Health economists at the University of York have backed a system of value-based pricing (VBP) but stress a robust framework is needed to ensure it delivers the expected benefits for the National Health Service.

First proposed by the Office of Fair Trading back in 2007, the concept of VBP – under which the price of medicines reflect their clinical and therapeutic value to patients and the NHS – has become a central vein of the coalition government’s plans for reform.

A new system of medicines pricing is to be introduced in 2014, when the current Pharmaceutical Price Regulation Scheme comes to an end, but as yet there has been little detail on how the new system will work.

According to researchers from the University of York’s Centre for Health Economics, this fundamental switch in pharmaceutical regulation “offers an opportunity to align the incentives of manufacturers, the NHS and individual prescribers”. But in order to realise these gains, there must be “careful specification of the scheme, with emphasis on a clear definition of value”.

They suggest that, rather than cutting UK list prices for medicines, effective price negotiation could be achieved via value-based rebates through a PPRS-type arrangement – under which drug manufacturers retain the freedom to set prices and prescribers are reimbursed at these prices as long as a national rebate agreement is established.

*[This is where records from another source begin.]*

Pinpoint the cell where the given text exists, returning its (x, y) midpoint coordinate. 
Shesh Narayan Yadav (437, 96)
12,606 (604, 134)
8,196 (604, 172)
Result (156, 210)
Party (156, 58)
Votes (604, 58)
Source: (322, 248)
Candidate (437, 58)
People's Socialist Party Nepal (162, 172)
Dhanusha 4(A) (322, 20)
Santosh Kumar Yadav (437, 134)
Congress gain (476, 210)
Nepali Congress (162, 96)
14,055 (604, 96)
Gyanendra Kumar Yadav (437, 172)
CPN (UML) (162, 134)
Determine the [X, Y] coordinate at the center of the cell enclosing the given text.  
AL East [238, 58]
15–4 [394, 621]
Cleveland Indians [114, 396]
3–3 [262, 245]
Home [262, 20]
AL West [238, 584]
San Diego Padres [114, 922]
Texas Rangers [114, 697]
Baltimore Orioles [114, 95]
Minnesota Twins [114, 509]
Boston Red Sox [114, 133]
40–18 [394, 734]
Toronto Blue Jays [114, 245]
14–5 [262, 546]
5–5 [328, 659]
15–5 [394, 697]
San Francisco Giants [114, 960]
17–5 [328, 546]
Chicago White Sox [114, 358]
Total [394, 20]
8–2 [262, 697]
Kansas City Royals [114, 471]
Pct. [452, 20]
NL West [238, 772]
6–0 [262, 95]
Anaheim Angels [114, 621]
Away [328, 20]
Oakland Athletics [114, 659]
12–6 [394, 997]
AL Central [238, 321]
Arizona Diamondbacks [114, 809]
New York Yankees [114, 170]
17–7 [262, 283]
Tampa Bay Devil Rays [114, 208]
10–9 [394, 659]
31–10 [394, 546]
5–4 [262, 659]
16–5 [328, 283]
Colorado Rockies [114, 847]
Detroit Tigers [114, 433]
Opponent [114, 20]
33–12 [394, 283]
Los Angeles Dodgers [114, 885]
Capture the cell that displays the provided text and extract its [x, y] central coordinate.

“Recovering VBPs through national rebate agreements would allow manufacturers to agree a rebate for the NHS without it having an impact on prices in other countries,” noted one of the report’s authors Professor Karl Claxton.

In addition, the report stresses that, if a system of VBP is to work effectively, then any such agreement “should be combined with national or, possibly, local sales volume agreements between the NHS and manufacturers to limit excess and cost-ineffective prescribing”.

NICE remains central

Furthermore, Claxton added that value assessments require “a transparent, accountable and evidence-based appraisal of the costs and health benefits offered by a drug, so the National Institute for Health and Clinical Excellence appraisal process remains central to VBP”.

On a different note, the researchers were critical of the idea of paying ‘innovation premiums’ for particular products, and suggest that uncertainty in the costs and health benefits of a medicine and irrecoverable costs to the NHS when buying a technology “also needs to be reflected in initial VBP at launch and in subsequent reappraisal and renegotiation”.

A consultation period on the government’s proposals for VBP is due to end next month, but already there seems to be quite a divide.

The School of Pharmacy has warned that the incoming VBP scheme could face problems. “VBP cannot, for instance, in some way ‘magic away’ the fact of health care funders having to make difficult choices,” it said in a briefing document, reports Chemist + Druggist, and noted that the scheme might make it difficult to determine what should be invested in pharmaceutical research.

Better access

The Association of the British Pharmaceutical Industry’s Richard Barker has previously stressed the priority in any new system must be to ensure better access to novel medicines, as “value is meaningless without consistent access”.

But the industry also agrees that the government and the NHS should seek value for money from medicines. “Our industry must demonstrate the full value of its medicines, it is for government to put in place processes which assess that full value, and then secure access to that value for NHS patients,” Barker said.